[EXTRAIT]:
···

La majorité UMP au Sénat et le gouvernement veillent certainement au pouvoir d'achat des Français en décidant que la priorité des priorités c'est l'implantation d'un circuit, utilisé une fois par an par des amateurs de bruit, regardant tourner en rond des bagnoles.
Voici le compte-rendu du débat au Sénat qui vaut son pesant de cacahouètes !
Après l'article 5 ter, insérer un article additionnel ainsi rédigé :
Aux fins de l'exploitation d'un circuit automobile homologué pour la formule 1, il peut être passé une convention d'occupation temporaire du domaine public comportant des obligations de service public fixées par la personne publique. Cette convention est dévolue conformément aux dispositions de l'article 9 de la loi n° 91-3 du 3 janvier 1991 relative à la transparence et à la régularité des procédures de marchés et soumettant la passation de certains contrats à des règles de publicité et de mise en concurrence.
M. Michel Guerry. - Le maintien d'un Grand Prix de Formule 1 en France est un enjeu national aux plans sportif, touristique, industriel et économique. La France n'organisera pas de Grand Prix en 2009 et 2010. Si la construction et la délégation de gestion de cet équipement sont menées dans des délais rapides, un Grand Prix pourra être de nouveau organisé en France à partir de 2011. Ce projet de circuit profitera au secteur du bâtiment et des travaux publics, car il devrait donner lieu à des travaux importants en 2010. Il concourt également au rayonnement de l'industrie automobile française et, en lien avec les constructeurs, à la recherche et au développement des nouvelles technologies et énergies. Plutôt qu'à la délégation de service public, dont la procédure de dévolution est assez longue, nous proposons de recourir à l'autorisation d'occupation du domaine public avec obligations de service public. La différence entre les deux régimes ouvre parfois un contentieux qu'il est nécessaire d'éviter, afin de sécuriser le contrat à conclure. La loi vient donc préciser le régime juridique contractuel qui sera utilisé. Les règles de publicité seront celles de la concession de travaux, conformément à nos obligations communautaires.

···

[CONSIGNES]:
**A)** Extrayez de l'extrait sur le circuit de Formule 1 le segment allant de « Voici le compte-rendu » jusqu'à « mise en concurrence. » inclus, sans rien y changer.
**B)** Prolongez l'extrait sur le circuit de Formule 1 au-delà de sa dernière phrase.
Le matériel qui suit ne joue aucun rôle ici.

[DONNÉES DU CORPUS]:
···

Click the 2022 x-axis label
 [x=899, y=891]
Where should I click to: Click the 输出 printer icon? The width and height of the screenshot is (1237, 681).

···

[RÉPONSES PAR TÂCHE]:
**A)**
Voici le compte-rendu du débat au Sénat qui vaut son pesant de cacahouètes !
Après l'article 5 ter, insérer un article additionnel ainsi rédigé :
Aux fins de l'exploitation d'un circuit automobile homologué pour la formule 1, il peut être passé une convention d'occupation temporaire du domaine public comportant des obligations de service public fixées par la personne publique. Cette convention est dévolue conformément aux dispositions de l'article 9 de la loi n° 91-3 du 3 janvier 1991 relative à la transparence et à la régularité des procédures de marchés et soumettant la passation de certains contrats à des règles de publicité et de mise en concurrence.

**B)**
Mme Élisabeth Lamure, rapporteur. - Le maintien d'un Grand Prix de Formule 1 en France est un enjeu sportif et économique important. Si la construction et la délégation de gestion sont menées dans des délais rapides, un tel Grand Prix pourrait être organisé en France à partir de 2011. Cela donnerait lieu à des travaux importants et la commission est favorable à cet amendement.
M. Patrick Devedjian, ministre. - Très favorable. Cela s'inscrit parfaitement dans le plan de relance et maintiendrait un évènement capital auquel le Premier ministre est attaché pour les raisons qu'on connaît.
Mme Bariza Khiari. - Je comprends que le ministre soit très favorable puisqu'il s'agit d'un amendement gouvernemental déguisé en amendement UMP... Je m'étonne aussi que la commission des fiances n'ait pas invoqué l'article 40 car les obligations de service public impliquent des compensations de la part de l'État. Le Gouvernement s'apprête ainsi à favoriser un nouvel investissement -de 120 millions- pour construire un second circuit de TF1... pardon de F1... et tourner ainsi la page de celui de Magny-Cours. Avec mes collègues du conseil général de la Nièvre et du conseil régional de la Bourgogne, je dénonce cette hypocrisie. La mise à niveau de Magny-Cours 2 -qui aurait 30 millions d'euros de retombées dans la Nièvre dès 2009- entrerait tout aussi bien dans le cadre de la relance de l'économie et les travaux pourraient en débuter avant 2011. Nous sommes hostiles à cet amendement.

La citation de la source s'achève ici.